_Problem to solve_.
Write out exactly the lines running from the one with "Given: Click play icon beside Teus Segredos" to the last line of the entries, keeping both the first and the last.

_Given data_.
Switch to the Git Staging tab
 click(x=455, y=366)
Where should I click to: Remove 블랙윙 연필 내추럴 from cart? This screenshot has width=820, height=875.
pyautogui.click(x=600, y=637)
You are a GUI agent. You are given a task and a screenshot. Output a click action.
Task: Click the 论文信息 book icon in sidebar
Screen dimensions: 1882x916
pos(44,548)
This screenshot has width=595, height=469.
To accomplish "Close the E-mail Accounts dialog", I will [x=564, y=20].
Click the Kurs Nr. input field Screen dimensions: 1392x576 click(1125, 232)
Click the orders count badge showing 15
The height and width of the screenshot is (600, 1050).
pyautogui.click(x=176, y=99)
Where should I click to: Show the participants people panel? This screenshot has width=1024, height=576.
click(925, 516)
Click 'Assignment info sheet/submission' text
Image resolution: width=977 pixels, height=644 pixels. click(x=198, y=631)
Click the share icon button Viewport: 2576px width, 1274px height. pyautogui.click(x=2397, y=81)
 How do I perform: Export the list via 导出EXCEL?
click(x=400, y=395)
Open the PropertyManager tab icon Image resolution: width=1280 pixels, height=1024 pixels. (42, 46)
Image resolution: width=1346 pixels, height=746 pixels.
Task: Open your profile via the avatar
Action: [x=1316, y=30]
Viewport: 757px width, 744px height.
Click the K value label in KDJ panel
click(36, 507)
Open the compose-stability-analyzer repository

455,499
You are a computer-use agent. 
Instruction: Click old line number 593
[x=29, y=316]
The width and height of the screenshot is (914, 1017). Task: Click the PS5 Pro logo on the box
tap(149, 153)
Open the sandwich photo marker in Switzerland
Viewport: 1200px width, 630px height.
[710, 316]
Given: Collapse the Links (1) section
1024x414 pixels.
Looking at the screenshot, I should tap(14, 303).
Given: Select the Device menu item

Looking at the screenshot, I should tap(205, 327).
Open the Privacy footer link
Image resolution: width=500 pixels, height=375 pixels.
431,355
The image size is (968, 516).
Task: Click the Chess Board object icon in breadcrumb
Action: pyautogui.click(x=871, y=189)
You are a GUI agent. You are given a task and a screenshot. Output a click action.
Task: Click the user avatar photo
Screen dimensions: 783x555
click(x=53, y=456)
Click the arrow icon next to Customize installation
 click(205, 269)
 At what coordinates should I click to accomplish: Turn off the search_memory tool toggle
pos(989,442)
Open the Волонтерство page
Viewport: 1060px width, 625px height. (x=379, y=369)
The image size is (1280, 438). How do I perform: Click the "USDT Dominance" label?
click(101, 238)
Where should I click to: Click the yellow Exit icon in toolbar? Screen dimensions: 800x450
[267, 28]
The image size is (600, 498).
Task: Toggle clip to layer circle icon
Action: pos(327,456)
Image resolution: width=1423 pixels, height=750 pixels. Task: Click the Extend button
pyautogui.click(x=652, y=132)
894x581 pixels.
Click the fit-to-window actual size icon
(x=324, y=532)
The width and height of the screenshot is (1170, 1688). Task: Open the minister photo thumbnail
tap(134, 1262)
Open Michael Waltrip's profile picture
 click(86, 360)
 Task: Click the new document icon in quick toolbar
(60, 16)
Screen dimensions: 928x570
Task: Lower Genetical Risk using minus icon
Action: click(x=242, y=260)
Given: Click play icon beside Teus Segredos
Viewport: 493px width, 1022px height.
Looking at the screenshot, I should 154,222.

_Your solution_.
Given: Click play icon beside Teus Segredos
Viewport: 493px width, 1022px height.
Looking at the screenshot, I should 154,222.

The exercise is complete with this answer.